Le CNE mis sur pied sous le premier mandat du président René Préval qui voulait redonner de l’autorité à l’État
devrait servir d’instrument mobile pour intervenir en cas de catastrophes de toutes sortes. Après le passage du 16
août au 7 septembre 2008 de quatre ouragans et tempêtes (Fay, Gustav, Hanna et Ike) et du dévastateur séisme
du 12 janvier 2010, son directeur général, Jude Célestin, qui ne rechigne devant aucun travail, en a apporté une
preuve convaincante avec son travail remarquable de dévouement et d’efficacité. L’image de ce vaillant serviteur
de l’État a fait le tour du monde.
Ce n’est pas le cas aujourd’hui. La crise humanitaire est aussi un enjeu politique de première importance. On ne
peut pas faire comme si cela n’existe pas. Au lieu de pousser les autorités à mobiliser les ressources, elle est
devenue un facteur de division dévoilant toutes les défaillances et infortunes nationales.
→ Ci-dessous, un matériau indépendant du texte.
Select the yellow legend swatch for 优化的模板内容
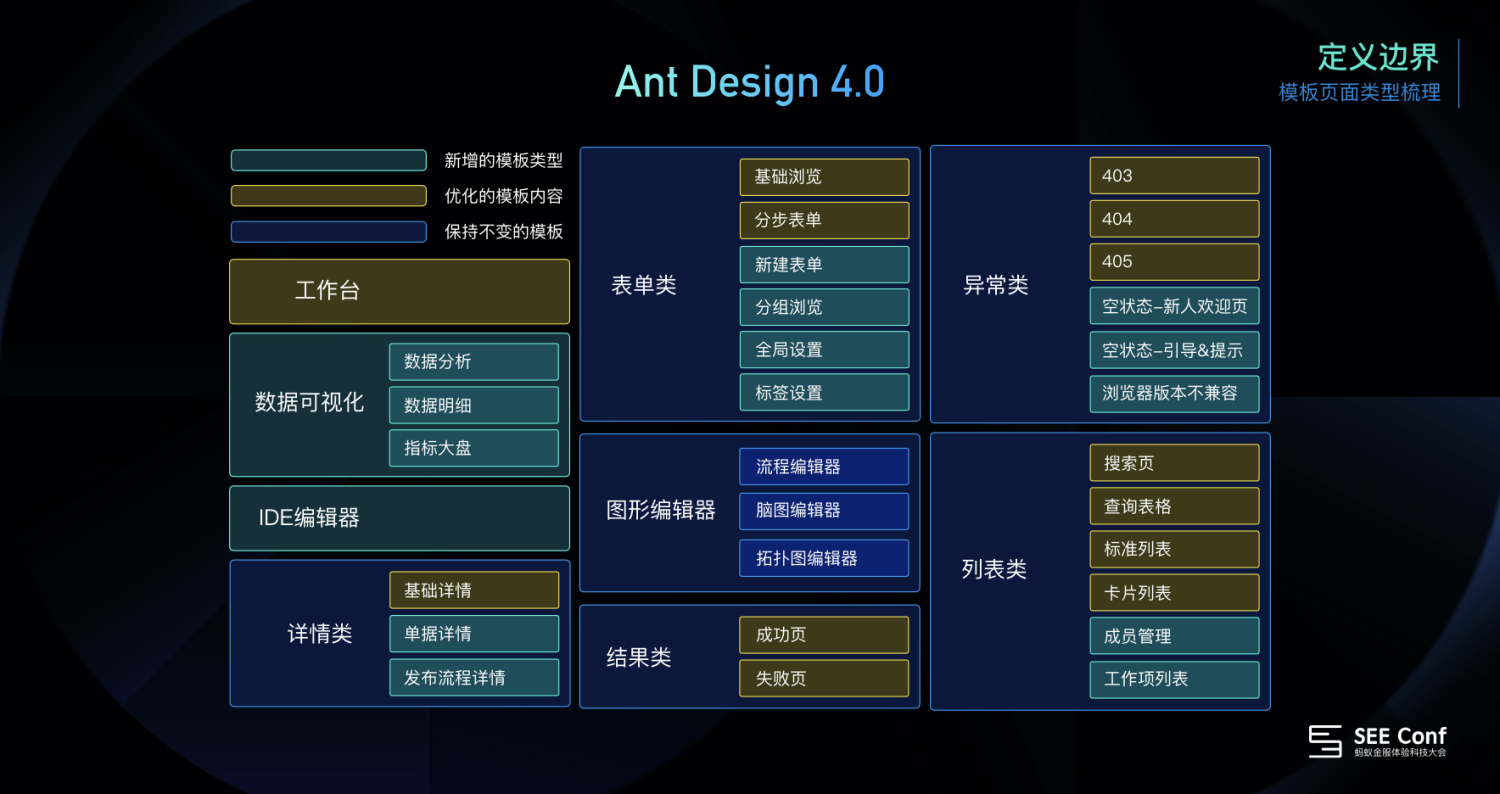Screen dimensions: 1500x794 (329, 196)
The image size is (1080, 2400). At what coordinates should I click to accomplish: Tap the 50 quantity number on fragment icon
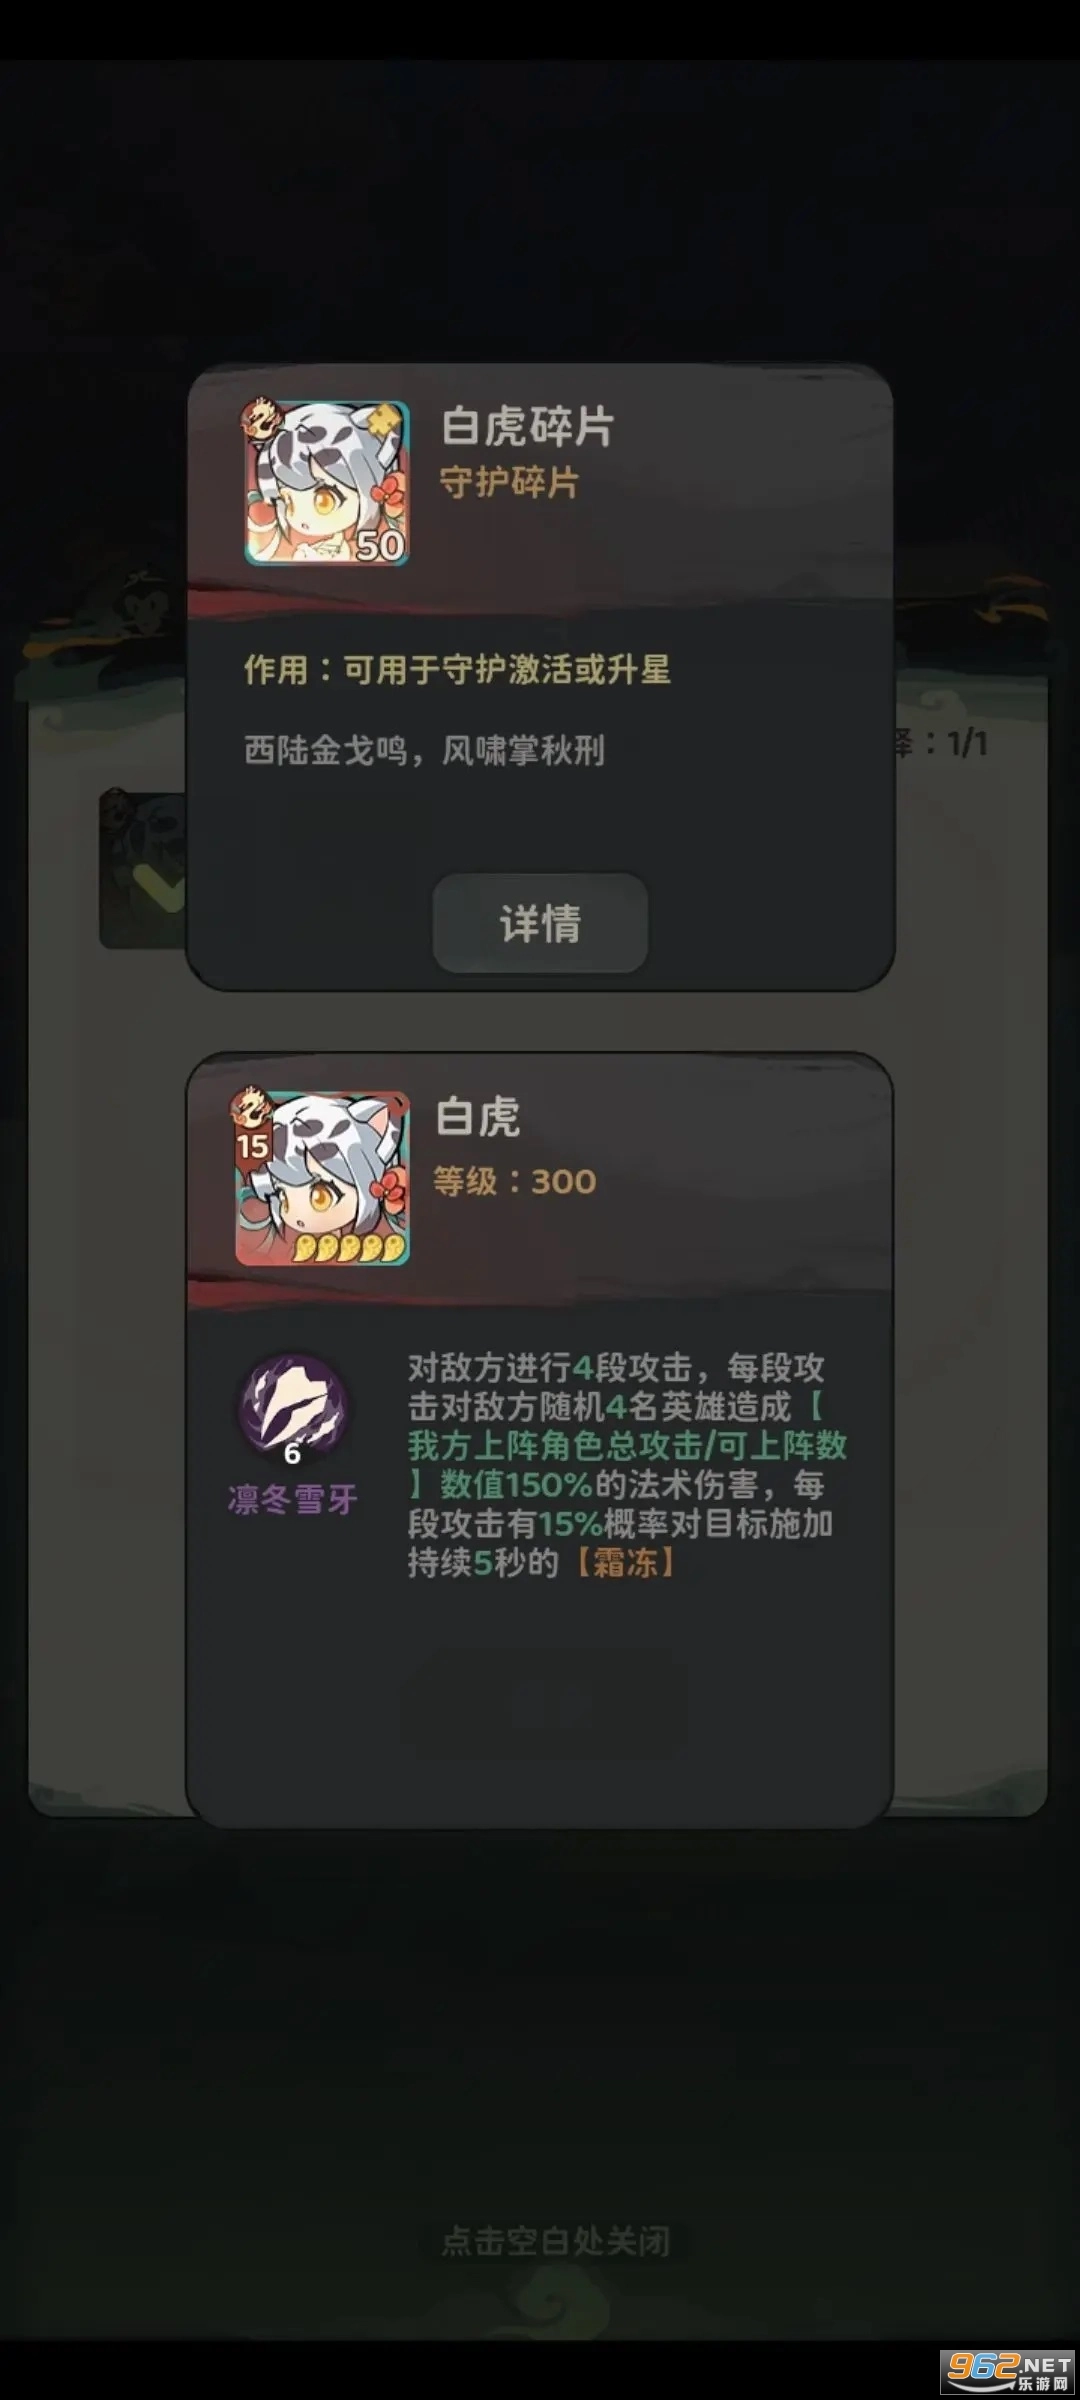(379, 545)
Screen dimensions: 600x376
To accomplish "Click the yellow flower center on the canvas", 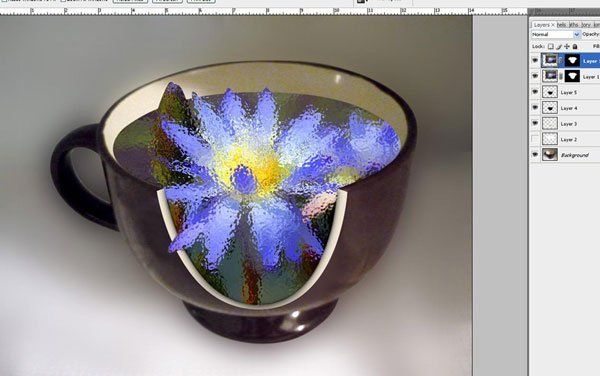I will coord(264,168).
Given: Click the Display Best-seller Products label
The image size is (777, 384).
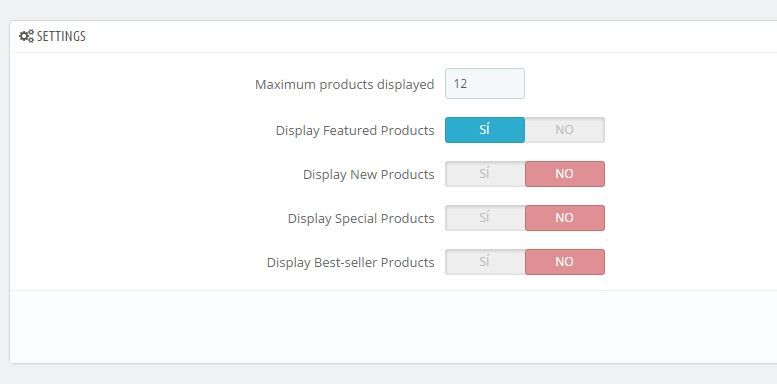Looking at the screenshot, I should pyautogui.click(x=350, y=262).
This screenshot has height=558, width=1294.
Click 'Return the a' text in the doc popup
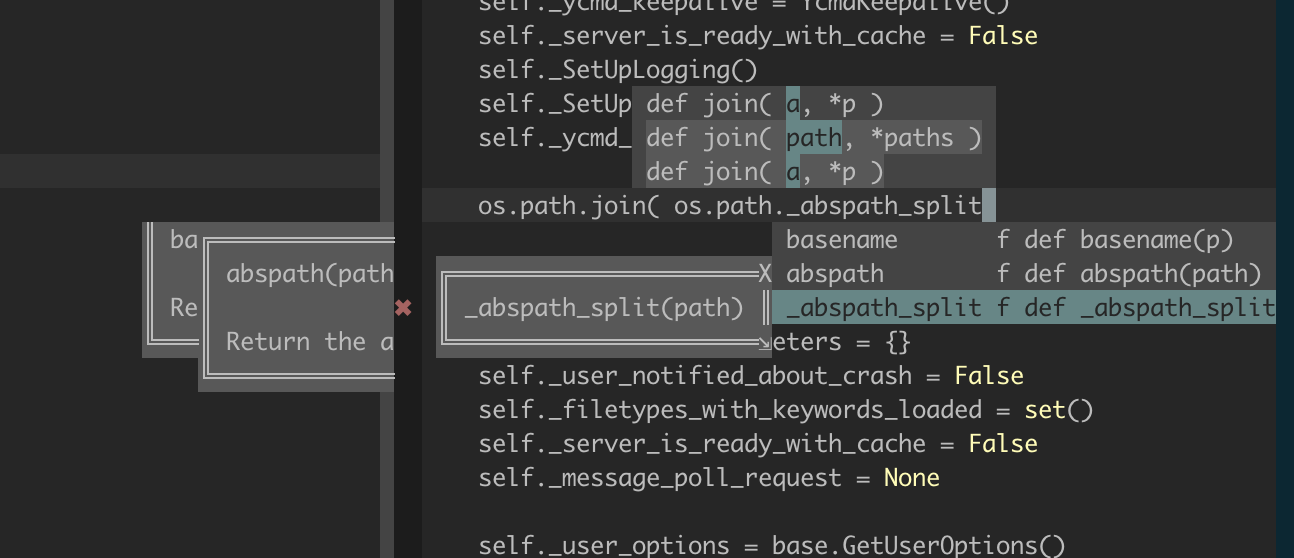[x=309, y=342]
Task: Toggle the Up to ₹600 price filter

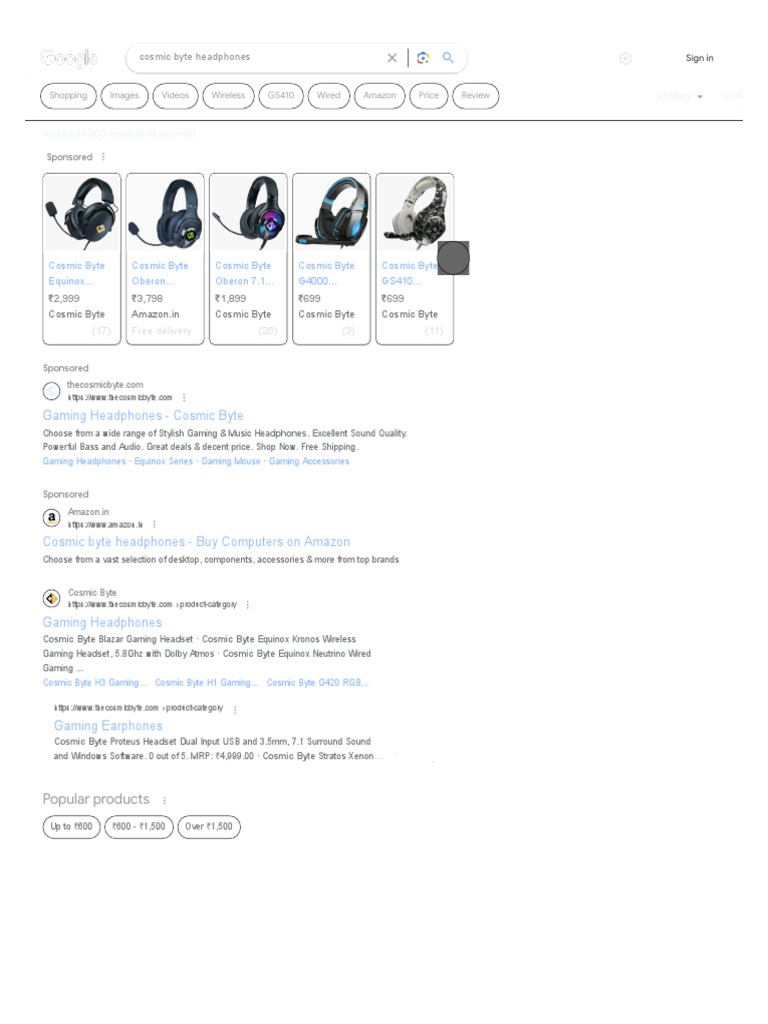Action: coord(71,827)
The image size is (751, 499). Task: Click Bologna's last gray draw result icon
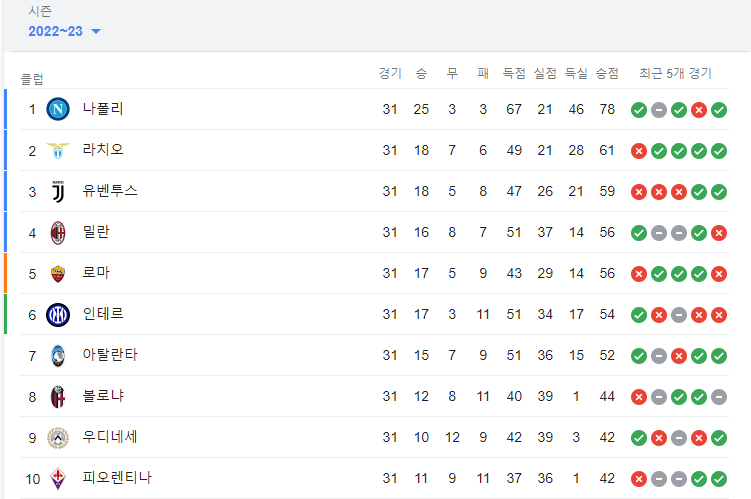coord(719,397)
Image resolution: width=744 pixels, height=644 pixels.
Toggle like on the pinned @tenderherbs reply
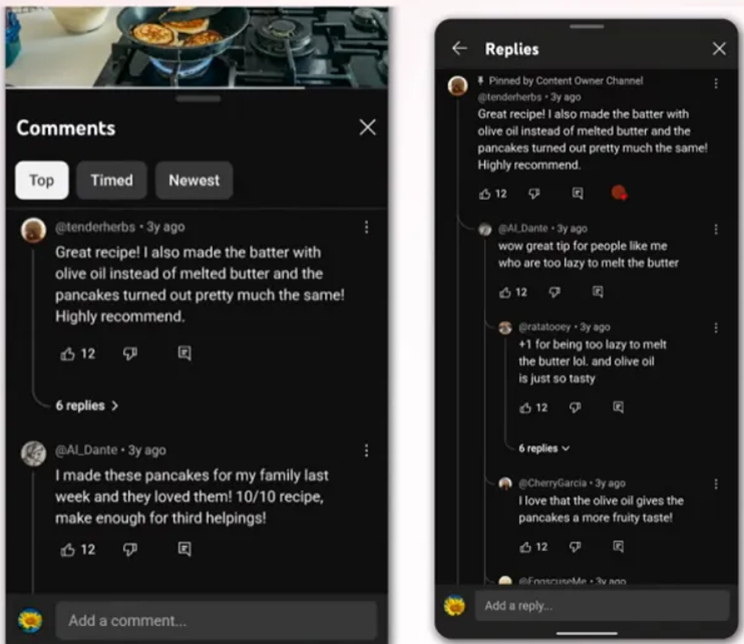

Une raison supplémentaire
pour les potentiels présidents de réfléchir sur ce dossier récurrent. Jamais sans doute la situation catastrophique
d’Haïti, menacée en permanence par les cyclones, n’a autant exigé d’eux qu’ils se concentrent sur des problèmes
essentiels (environnementaux et agricoles) ainsi que sur les questions de logement, de transport, d’aménagement
du territoire et de décentralisation. Jamais les risques n’ont été aussi grands, avec le réchauffement climatique et
l’insignifiance de nos moyens de prévention qu’une nouvelle fois nous en soyons des victimes impuissantes.